L’AFL avait tenté à plusieurs reprises de syndiquer des travailleurs de la production de masse, depuis le début du siècle. L’année 1934 a été marquée par une vague de grèves pour la syndicalisation, qui connaîtra l’échec[7]. L’année suivante, après que la NIRA eut été invalidée par la Cour suprême, le sénateur de l’État de New York, R.F. Wagner, proposera l’adoption de la National Labor Relations Act (NLRA). Cette nouvelle loi a donné le coup d’envoi à la vague des sitdown strikes de 1936-1937 dans les grandes corporations. Ces travailleurs sont entrés à leur façon dans le moule syndical préparé pour eux : par les sitdown strikes, ils retiraient leur force de travail et, celle-ci étant facilement remplaçable, ils paralysaient l’organisation de l’entreprise en occupant les usines. Ce moyen de pression sera par la suite jugé illégal par la Cour suprême, mais, auparavant, trois millions de travailleurs et de travailleuses auront ainsi obtenu la reconnaissance syndicale.

La loi Wagner de 1935 avait un contenu libéral (au sens états-unien du terme) en ce qu’elle visait expressément à établir un contrepoids au pouvoir démesuré du management des grandes corporations. Elle reflétait ainsi l’intensification des luttes pour la syndicalisation et rendait illégales les pratiques, qui avaient eu cours jusqu’alors, d’ingérence patronale dans la formation des syndicats. Mais, à la suite des nombreuses grèves spontanées qui viendront perturber la production d’armement à partir de 1942 et de la vague de grève de 1946 pour récupérer la perte liée au gel des salaires pendant la guerre, des amendements apportés à la loi Wagner, en 1947, viendront redonner son pouvoir au management et verrouiller l’action syndicale à l’intérieur du territoire de l’entreprise[8]. Les syndicats accepteront par la suite le principe de la productivité comme critère de progrès de l’entreprise. Son corollaire est la reconnaissance, par le syndicat, de l’organisation du travail comme droit exclusif de la direction, en échange d’une hausse continue du niveau de vie pour leurs membres.

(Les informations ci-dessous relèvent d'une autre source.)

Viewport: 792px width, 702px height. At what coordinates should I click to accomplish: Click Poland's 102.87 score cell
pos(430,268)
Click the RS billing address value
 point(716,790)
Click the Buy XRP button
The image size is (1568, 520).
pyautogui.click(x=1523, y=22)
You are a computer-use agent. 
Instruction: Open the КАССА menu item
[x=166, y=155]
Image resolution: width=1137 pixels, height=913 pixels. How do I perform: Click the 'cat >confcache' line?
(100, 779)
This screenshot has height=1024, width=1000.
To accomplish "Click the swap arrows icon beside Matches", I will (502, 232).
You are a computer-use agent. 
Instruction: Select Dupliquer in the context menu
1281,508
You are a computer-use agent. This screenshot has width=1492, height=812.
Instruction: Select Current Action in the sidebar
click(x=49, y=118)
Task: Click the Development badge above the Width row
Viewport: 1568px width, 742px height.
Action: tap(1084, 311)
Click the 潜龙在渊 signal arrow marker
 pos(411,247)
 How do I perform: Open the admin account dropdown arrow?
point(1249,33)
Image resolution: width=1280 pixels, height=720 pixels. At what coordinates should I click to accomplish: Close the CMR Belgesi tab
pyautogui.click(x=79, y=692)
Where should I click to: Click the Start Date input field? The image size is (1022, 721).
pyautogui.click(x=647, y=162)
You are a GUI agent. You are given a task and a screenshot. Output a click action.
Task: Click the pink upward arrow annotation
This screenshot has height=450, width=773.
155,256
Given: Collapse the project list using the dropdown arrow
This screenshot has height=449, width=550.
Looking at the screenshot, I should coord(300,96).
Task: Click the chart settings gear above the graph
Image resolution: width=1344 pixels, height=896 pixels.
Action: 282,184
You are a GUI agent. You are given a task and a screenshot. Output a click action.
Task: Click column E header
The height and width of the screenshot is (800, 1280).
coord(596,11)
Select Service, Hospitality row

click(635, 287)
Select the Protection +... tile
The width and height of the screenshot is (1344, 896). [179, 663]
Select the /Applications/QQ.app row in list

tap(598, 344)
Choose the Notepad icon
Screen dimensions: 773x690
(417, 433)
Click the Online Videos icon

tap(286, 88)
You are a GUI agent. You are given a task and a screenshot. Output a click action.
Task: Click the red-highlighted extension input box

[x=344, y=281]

L’une des principales fonctions du syndicalisme nord-américain sera désormais la cogestion de l’emploi dans l’entreprise, tel qu’il est défini par celle-ci. Les syndicats renforceront la sécurité d’emploi en récupérant une pratique managériale liée à la création de l’emploi : le nombre d’années de service continu deviendra le critère principal régissant les avantages sociaux négociés, les mouvements de personnel et les promotions sur le « marché interne du travail » ainsi que les mises à pied et les licenciements. En Amérique du Nord, l’ancienneté est ainsi devenue une règle syndicale intouchable, parce que synonyme de la sécurité de l’emploi, en l’absence de lois restreignant la liberté des employeurs de procéder à des licenciements collectifs. Le système des classifications, l’autre dimension centrale du « marché interne du travail », a été récupéré par les syndicats pour restreindre les exigences du management en matière de charge de travail et octroyer une forme de propriété aux travailleurs sans métier, par des descriptions de tâches strictes et l’octroi des postes par ancienneté à des travailleurs indélogeables.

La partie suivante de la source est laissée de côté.